Когда все кончилось, он опустил голову ей на плечо и нежно провел губами по мягкой коже шеи, шепча какие-то слова, которые она не могла расслышать. Через пару минут он глубоко вздохнул от удовлетворения, поцеловал ее в губы, затем приподнялся, встал на колени и поцеловал по очереди ее груди. Наконец он поцеловал ее между ног. Ее тело мгновенно отреагировало, и она задвигала бедрами, прижимаясь к его губам. Зная, что она снова возбуждается, он начал лизать, и, как всегда, мысль о том, что он лижет место, откуда еще вытекает его семя, буквально свела ее с ума, и она немедленно кончила, со стоном произнося его имя, пока не прошли спазмы.
Он наконец свалился возле нее, и машинально они легли так, как всегда ложились после любви, он обнимал ее одной рукой, ее голова лежала на его плече, одну ногу она закинула поверх него. Он широко зевнул, и она засмеялась. Они еще сонно касались друг друга, она поигрывала с его мягким пенисом, он водил пальцем по ее мокрому влагалищу. Она полизала его грудь и ощутила соленый вкус испарины. Она посмотрела на его шею, лунный свет выделял морщины и борозды, выдавая возраст. Он на десять лет старше меня, подумала Джейн. Наверное, потому с ним так хорошо, что он старше меня.
– Почему с тобой так хорошо? – вслух спросила она.

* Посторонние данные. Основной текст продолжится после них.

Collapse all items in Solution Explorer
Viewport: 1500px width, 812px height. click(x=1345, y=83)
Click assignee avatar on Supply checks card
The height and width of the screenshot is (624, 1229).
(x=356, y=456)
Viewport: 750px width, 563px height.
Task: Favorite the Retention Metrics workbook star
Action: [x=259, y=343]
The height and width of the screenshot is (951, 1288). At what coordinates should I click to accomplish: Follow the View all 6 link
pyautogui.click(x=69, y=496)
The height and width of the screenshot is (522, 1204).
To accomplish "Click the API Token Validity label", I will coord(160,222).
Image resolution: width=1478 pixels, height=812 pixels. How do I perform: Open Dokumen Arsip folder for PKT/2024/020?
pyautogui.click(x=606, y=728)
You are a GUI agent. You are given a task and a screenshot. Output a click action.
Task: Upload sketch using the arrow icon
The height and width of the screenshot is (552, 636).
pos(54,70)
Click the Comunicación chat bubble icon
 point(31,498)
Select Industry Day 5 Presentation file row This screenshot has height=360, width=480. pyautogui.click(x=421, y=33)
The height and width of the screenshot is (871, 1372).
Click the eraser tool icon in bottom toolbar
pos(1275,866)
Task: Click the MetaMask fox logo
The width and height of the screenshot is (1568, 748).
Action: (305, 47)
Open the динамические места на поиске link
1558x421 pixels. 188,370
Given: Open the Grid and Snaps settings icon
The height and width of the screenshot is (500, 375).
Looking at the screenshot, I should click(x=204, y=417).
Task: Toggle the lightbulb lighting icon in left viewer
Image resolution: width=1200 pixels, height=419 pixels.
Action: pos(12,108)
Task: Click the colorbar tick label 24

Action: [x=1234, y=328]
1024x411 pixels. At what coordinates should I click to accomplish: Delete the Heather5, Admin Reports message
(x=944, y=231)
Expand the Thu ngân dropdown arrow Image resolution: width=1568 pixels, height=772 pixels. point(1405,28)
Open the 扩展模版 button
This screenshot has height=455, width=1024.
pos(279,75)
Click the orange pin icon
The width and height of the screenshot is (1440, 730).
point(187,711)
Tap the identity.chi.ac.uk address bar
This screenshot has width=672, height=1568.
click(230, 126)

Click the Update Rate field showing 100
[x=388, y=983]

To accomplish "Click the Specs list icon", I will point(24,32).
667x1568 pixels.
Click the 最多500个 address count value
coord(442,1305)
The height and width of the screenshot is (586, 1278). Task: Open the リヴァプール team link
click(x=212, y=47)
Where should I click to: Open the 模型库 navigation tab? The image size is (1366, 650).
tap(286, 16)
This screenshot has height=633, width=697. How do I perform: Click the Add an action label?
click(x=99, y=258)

Ответа не было, он уже спал. И она сказала:
– Я люблю тебя, милый. Спи сладко, – и сама закрыла глаза.
После года, проведенного в глухой долине, Жан-Пьер был обескуражен и даже напуган Кабулом. Дома казались слишком высокими, машины – слишком быстрыми, и очень много народа. Ему приходилось затыкать уши каждый раз, когда мимо проезжали огромные грузовики из русского конвоя. Все поражало его новизной, многоэтажные жилые дома, девочки в школьной форме, фонари на улицах, лифты, скатерти и вкус вина. Прошли целые сутки, а у него все еще не проходило нервное возбуждение. До смешного – ведь он сам парижанин!
Ему дали комнату в общежитии бессемейных офицеров, обещав квартиру, как только приедет Джейн с Шанталь. А пока у него было ощущение, что он живет в дешевом отеле. Это здание, наверное, до прихода русских и было отелем. Если Джейн приедет сейчас, а ее можно было ожидать с минуты на минуту, им втроем придется как-то разместиться на остаток ночи здесь. Я не могу жаловаться, подумал Жан-Пьер, я не герой – пока.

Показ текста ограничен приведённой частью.